Richard Barry Parker (18 November 1867 – 21 February 1947) was an English architect and urban planner associated with the Arts and Crafts Movement. He was primarily known for his architectural partnership with Raymond Unwin.

Parker was born in Chesterfield in 1867, the son of bank manager Robert Parker. He trained at T.C. Simmonds Atelier of Art in Derby and the studio of George Faulkner Armitage in Altrincham. In 1891 he joined his father in Buxton and designed three large houses for him there.

In 1896 Parker went into partnership with Raymond Unwin, who was Parker's half cousin as well as his brother-in-law, having married his sister Ethel in 1893.

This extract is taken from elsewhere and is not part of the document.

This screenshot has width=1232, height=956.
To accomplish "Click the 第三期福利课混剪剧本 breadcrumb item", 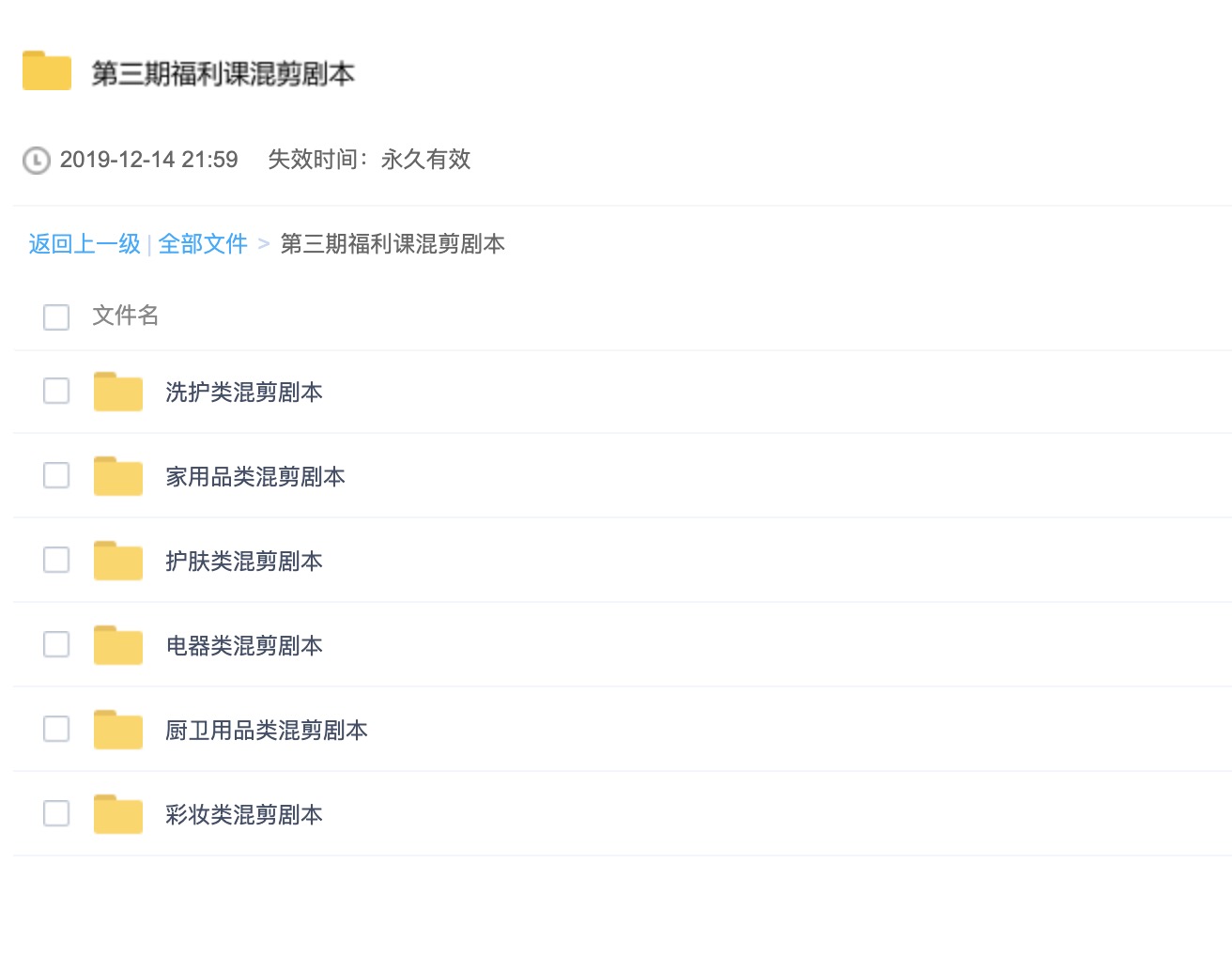I will point(393,244).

One of their earliest commissions was to design and build a large family home on farming land in Clayton Staffordshire, for a local manufacturer of pottery, Charles Frederick Goodfellow. Finished in 1899 the house gave them the opportunity to incorporate many internal and external features including an open, galleried courtyard, and custom furniture and fittings in Arts and Crafts style in many rooms.

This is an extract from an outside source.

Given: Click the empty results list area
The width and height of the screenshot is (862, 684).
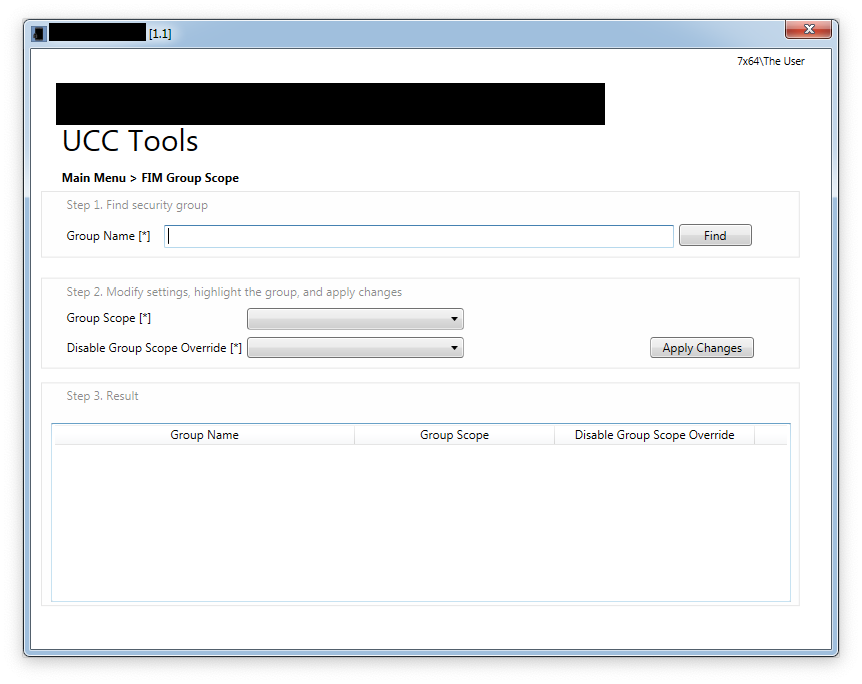Looking at the screenshot, I should (420, 520).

Originally, as was the custom, named the Goodfellow House, when it was bought in 1926 by another Potteries manufacturer, Colley Shorter (Arthur Colley Austin Shorter, 1882 to 1963) he renamed it Chetwynd House, and that name remains with it to today. Shorter's second wife was the British ceramic designer Clarice Cliff, and it is with her that the house is now most closely identified, as she worked extensively on the large gardens with Shorter for many of her retirement years, and after his death.

They collaborated on architectural writing including The Art of Building a Home (1901), applying the Arts and Crafts Movement to working-class housing.

In 1902 they were asked to design a model village at New Earswick near York for Joseph and Benjamin Seebohm Rowntree, and the following year they were given the opportunity to take part in the creation of Letchworth, when the First Garden City Company asked them to submit a plan. Two other pairs of architects (W. R. Lethaby & Halsey Ricardo and Geoffry Lucas & Sidney Cranfield) also submitted plans.